Rupert Sandilands

Personal information
- Full name: Rupert Renorden Sandilands
- Date of birth: 7 August 1868
- Place of birth: Denford, England
- Date of death: 20 April 1946 (aged 77)
- Place of death: Southampton, England
- Position(s): Outside left

Senior career*
- Years: Team / Apps / (Gls)
- 1888–1898: Old Westminsters
- 1889–1897: Corinthian
- 1892: → Casuals (guest)
- 1896: → Ealing (guest)

International career
- 1892–1896: England / 5 / (3)

= Rupert Sandilands =

English footballer

Rupert Renorden Sandilands (7 August 1868 – 20 April 1946) was an English international footballer who played as an outside left.

==Early and personal life==
Sandilands was born on 7 August 1868 at the vicarage in Denford, near Thrapston in Northamptonshire, where his father Percival was the vicar. He was the youngest of six children. By 1881 the family was living at Lyvdene School in Devon, where his father was schoolmaster.

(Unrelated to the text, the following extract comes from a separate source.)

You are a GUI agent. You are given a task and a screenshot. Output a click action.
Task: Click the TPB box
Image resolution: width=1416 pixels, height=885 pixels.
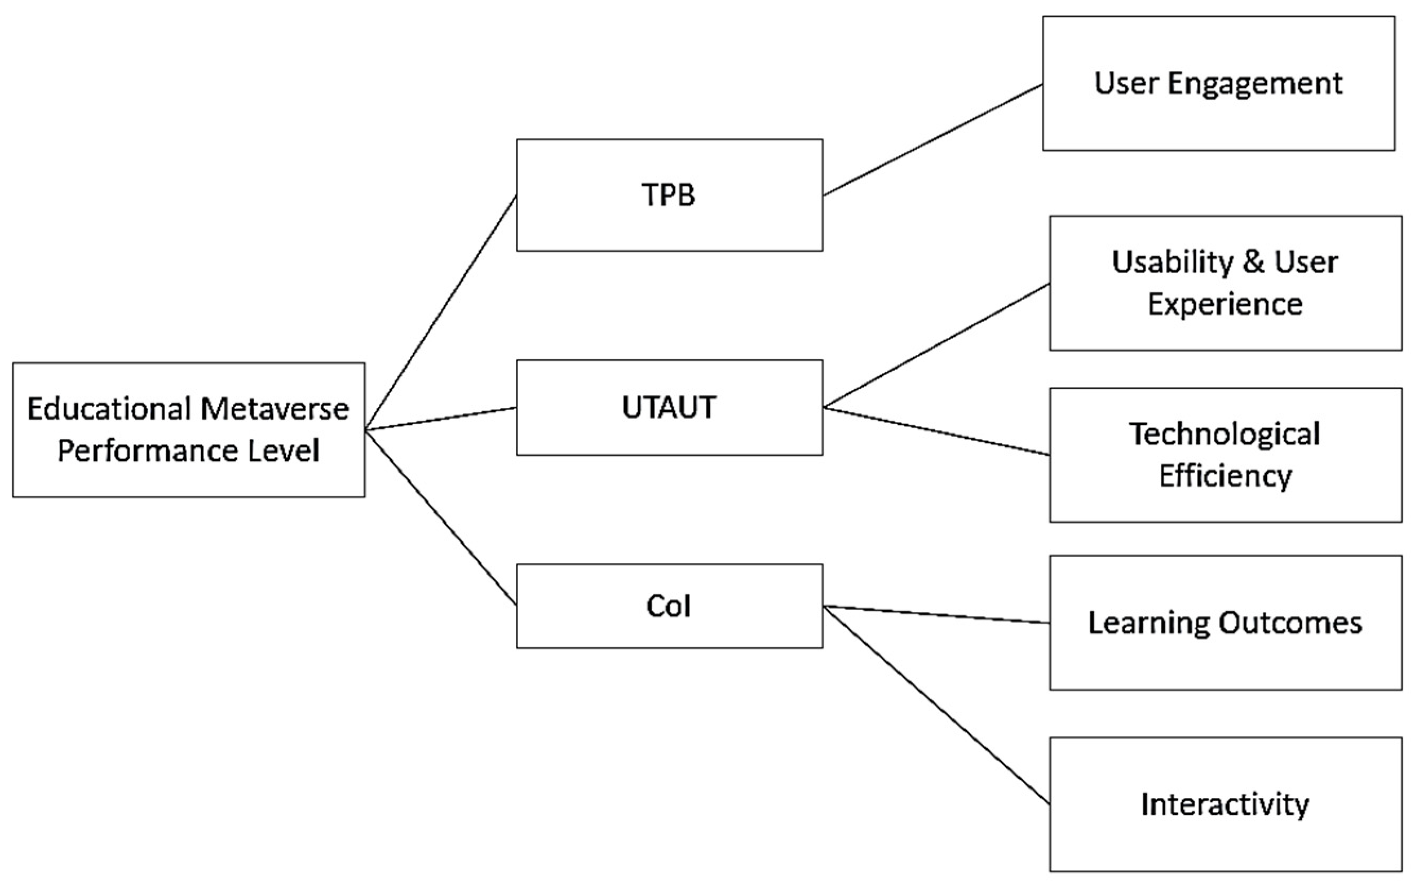pos(669,195)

Sandilands attended Westminster School. He worked in London as a clerk for the Bank of England. In addition to his football career, he also played hockey and cricket.

==Football career==
Sandilands played football whilst attending Westminster School, and played club football for Old Westminsters, Casuals, Corinthian and Ealing.

He earned five caps for the England national side between 1892 and 1896, scoring three goals. His first appearance for England was against Wales in March 1892; he scored England's second goal in a 2–0 victory. He had previously played for an England XI against Canada in a match not regarded as an official international.

==Later life and death==
Sandilands had retired from the Bank of England by 1939. He was living in Lewes and died in Southampton on 20 April 1946, aged 77.